GIVEN INSTRUCTION A:
In the passage on fluorine molecular orbitals below, answer each question on its own line:
(i) What energy is given for the 2s - 2s σ MO?
(ii) What is the approximate energy difference between the 2s - 2s σ and σ* MOs?
(iii) What does the passage say the deformed lobes of the σ* MO are like?
GIVEN INSTRUCTION B: Can you duplicate the stretch from "2s - 2s σ* This" through "- 2s overlap." in the passage on fluorine molecular orbitals?

--- START GIVEN PASSAGE ---

2s - 2s σ There is significant overlap between the 2s orbitals of each atom to form this sigma MO, such that one continuous surface is seen on the MO diagram. The energy of this MO (-1.33642 a.u.) is much higher than that of the 1s-1s σ MO as it is the valence (as opposed to inner shell) electrons of each fluorine atom which populate this (and all higher energy) MOs.
2s - 2s σ* This is the antibonding MO formed from the out-of-phase combination of the two, 2s AOs. There is a clearly visible nodal region between the lobes of the MO and also notable deformation of the lobes (i.e. they are squashed spheres) due to the repulsion between the two opposite-phase lobes. In contrast to the 1s - 1s σ/σ* MOs, there is a significant energy difference between the 2s - 2s σ/σ* MOs (~645.51kJ•mol-1) due to the much greater degree of 2s - 2s overlap.

--- END GIVEN PASSAGE ---
--- START DATA LISTING ---

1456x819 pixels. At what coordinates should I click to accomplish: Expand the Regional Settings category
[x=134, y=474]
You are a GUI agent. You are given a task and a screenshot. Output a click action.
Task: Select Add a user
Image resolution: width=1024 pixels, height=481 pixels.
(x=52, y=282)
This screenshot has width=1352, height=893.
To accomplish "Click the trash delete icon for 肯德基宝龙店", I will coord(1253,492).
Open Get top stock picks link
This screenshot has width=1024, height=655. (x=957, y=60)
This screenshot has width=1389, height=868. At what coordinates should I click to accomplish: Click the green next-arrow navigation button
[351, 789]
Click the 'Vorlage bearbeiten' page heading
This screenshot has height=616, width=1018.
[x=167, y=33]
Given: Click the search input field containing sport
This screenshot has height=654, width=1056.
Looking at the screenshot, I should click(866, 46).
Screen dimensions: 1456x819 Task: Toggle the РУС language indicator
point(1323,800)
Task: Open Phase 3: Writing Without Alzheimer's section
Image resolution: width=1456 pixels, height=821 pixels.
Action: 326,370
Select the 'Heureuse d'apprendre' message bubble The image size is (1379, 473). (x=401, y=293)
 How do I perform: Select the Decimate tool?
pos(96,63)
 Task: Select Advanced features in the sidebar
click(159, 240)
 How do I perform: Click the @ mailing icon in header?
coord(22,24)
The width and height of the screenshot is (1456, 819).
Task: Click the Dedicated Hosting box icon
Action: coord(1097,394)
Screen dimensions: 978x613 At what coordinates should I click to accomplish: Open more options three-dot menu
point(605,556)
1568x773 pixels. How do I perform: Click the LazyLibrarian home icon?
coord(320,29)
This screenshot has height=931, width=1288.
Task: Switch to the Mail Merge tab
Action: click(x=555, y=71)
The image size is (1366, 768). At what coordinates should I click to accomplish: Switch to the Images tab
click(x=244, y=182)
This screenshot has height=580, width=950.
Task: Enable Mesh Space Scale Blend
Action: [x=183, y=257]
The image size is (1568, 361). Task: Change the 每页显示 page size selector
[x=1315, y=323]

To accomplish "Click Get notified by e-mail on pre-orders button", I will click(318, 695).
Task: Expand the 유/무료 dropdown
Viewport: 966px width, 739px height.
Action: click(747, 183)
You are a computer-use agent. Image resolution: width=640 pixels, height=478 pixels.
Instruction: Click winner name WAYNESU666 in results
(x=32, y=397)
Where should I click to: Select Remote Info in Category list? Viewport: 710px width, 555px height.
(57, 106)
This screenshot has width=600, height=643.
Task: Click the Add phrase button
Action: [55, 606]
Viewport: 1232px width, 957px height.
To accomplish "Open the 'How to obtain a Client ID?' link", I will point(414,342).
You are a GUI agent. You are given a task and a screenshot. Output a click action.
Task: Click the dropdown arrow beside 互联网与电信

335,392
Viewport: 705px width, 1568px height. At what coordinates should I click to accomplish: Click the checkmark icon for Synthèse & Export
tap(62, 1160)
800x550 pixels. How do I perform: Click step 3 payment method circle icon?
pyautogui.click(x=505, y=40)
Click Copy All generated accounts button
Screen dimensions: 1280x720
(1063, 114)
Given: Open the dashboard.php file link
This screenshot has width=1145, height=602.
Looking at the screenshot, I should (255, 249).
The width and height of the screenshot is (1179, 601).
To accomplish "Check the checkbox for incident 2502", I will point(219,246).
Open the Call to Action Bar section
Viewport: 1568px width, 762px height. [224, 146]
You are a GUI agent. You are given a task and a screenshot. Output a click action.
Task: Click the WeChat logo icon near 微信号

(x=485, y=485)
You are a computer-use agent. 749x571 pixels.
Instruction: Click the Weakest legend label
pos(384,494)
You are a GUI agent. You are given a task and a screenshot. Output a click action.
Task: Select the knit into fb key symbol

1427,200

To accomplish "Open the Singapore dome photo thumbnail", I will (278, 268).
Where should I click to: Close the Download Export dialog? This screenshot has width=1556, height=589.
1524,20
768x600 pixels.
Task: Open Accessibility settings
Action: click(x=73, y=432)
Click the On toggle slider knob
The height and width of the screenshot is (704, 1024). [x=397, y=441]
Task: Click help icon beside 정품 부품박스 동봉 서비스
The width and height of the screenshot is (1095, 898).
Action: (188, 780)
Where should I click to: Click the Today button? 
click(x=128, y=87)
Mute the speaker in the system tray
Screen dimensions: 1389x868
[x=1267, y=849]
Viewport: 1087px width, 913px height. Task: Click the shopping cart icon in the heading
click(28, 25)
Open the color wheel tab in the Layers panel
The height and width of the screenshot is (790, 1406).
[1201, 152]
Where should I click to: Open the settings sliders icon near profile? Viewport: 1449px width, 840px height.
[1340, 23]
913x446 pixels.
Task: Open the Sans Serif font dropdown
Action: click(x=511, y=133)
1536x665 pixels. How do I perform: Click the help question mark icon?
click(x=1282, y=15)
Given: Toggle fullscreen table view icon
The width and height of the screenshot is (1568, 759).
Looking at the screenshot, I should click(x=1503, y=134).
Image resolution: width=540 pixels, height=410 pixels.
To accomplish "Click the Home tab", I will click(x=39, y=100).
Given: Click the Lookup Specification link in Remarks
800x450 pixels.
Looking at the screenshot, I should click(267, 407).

--- END DATA LISTING ---

SOLUTION A:
(i) -1.33642 a.u.
(ii) ~645.51 kJ•mol-1
(iii) Squashed spheres

SOLUTION B:
2s - 2s σ* This is the antibonding MO formed from the out-of-phase combination of the two, 2s AOs. There is a clearly visible nodal region between the lobes of the MO and also notable deformation of the lobes (i.e. they are squashed spheres) due to the repulsion between the two opposite-phase lobes. In contrast to the 1s - 1s σ/σ* MOs, there is a significant energy difference between the 2s - 2s σ/σ* MOs (~645.51kJ•mol-1) due to the much greater degree of 2s - 2s overlap.